TASK OBJECTIVE
Each line below is to be copied exactly; images do not go into the copy.

DATA TO PROCESS
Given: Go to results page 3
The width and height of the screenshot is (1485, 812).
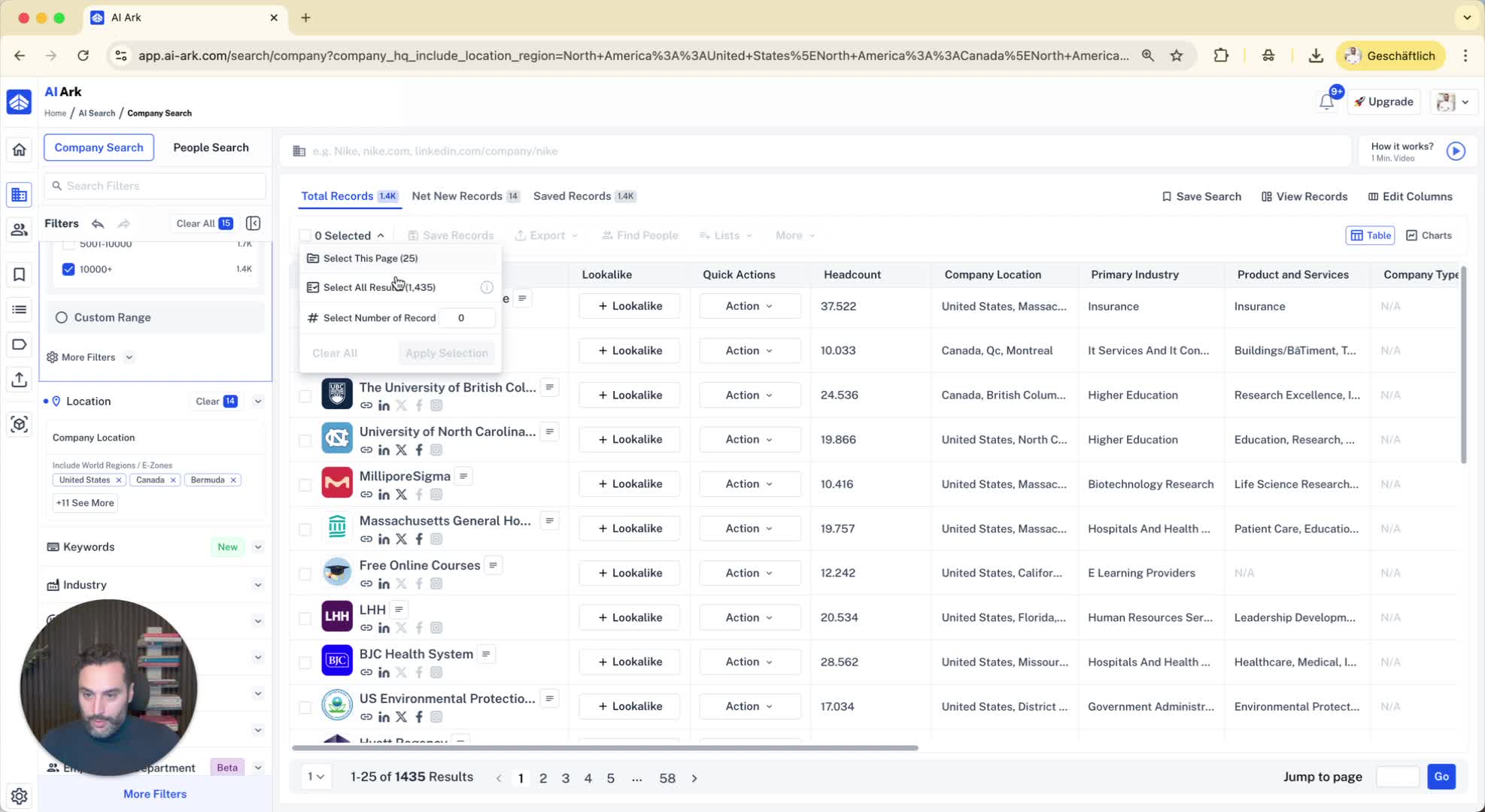Looking at the screenshot, I should coord(565,778).
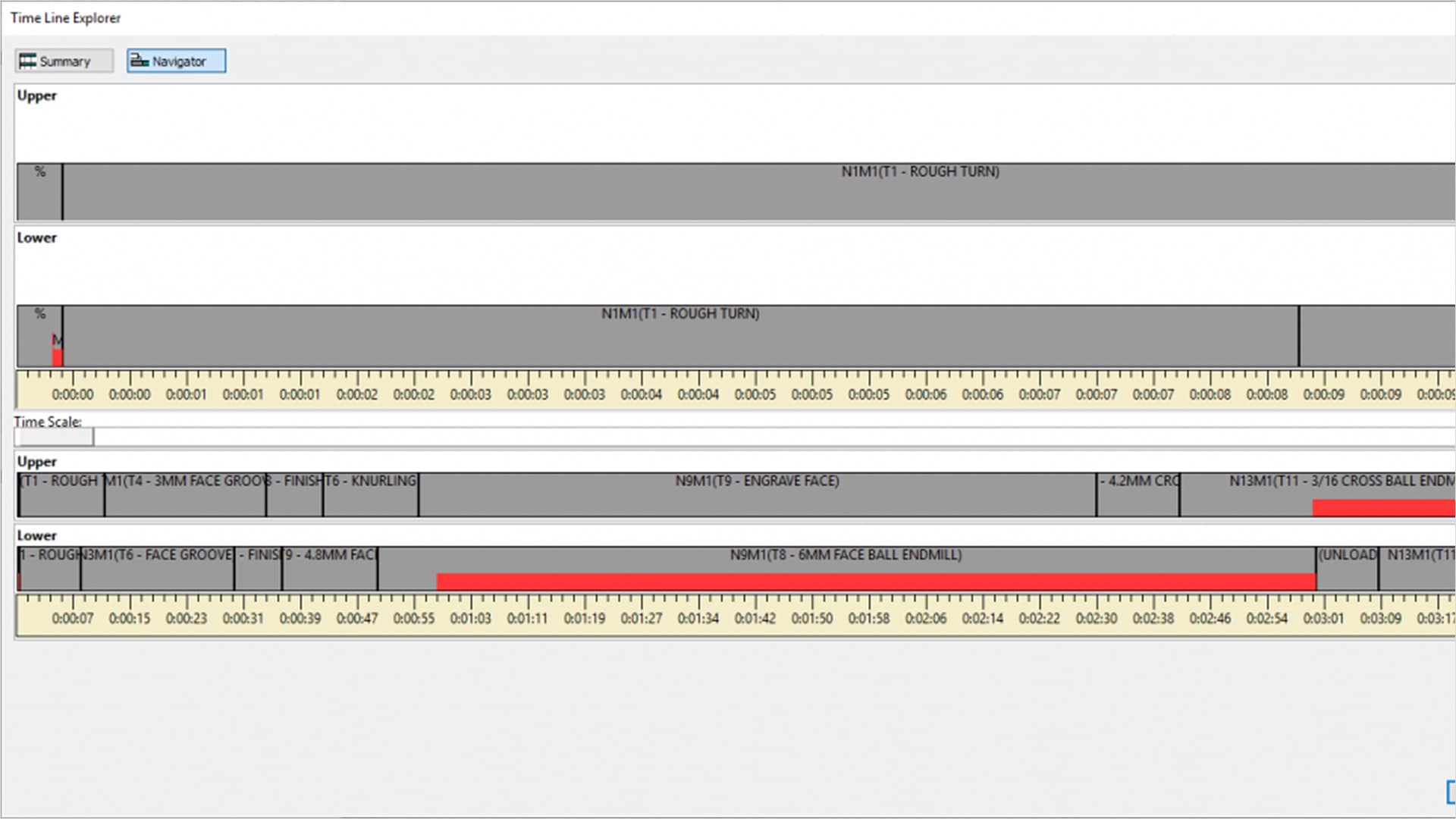The image size is (1456, 819).
Task: Adjust the Time Scale slider handle
Action: pos(54,437)
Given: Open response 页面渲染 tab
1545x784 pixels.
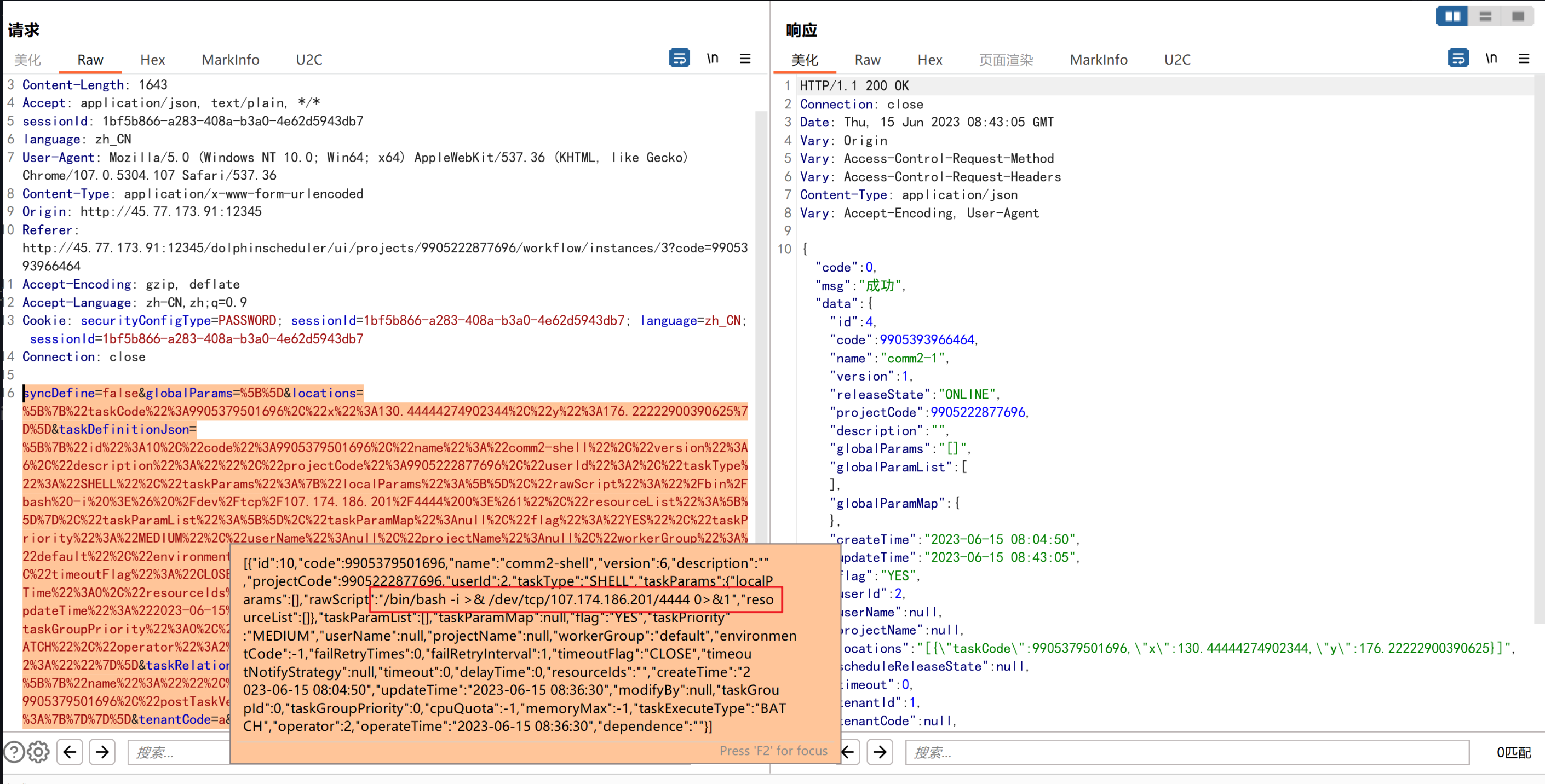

ANSWER
Given: Go to results page 3
The width and height of the screenshot is (1485, 812).
Looking at the screenshot, I should coord(565,778).
The image size is (1456, 819).
Task: Adjust the Time Scale slider handle
Action: pos(54,437)
Given: Open response 页面渲染 tab
1545x784 pixels.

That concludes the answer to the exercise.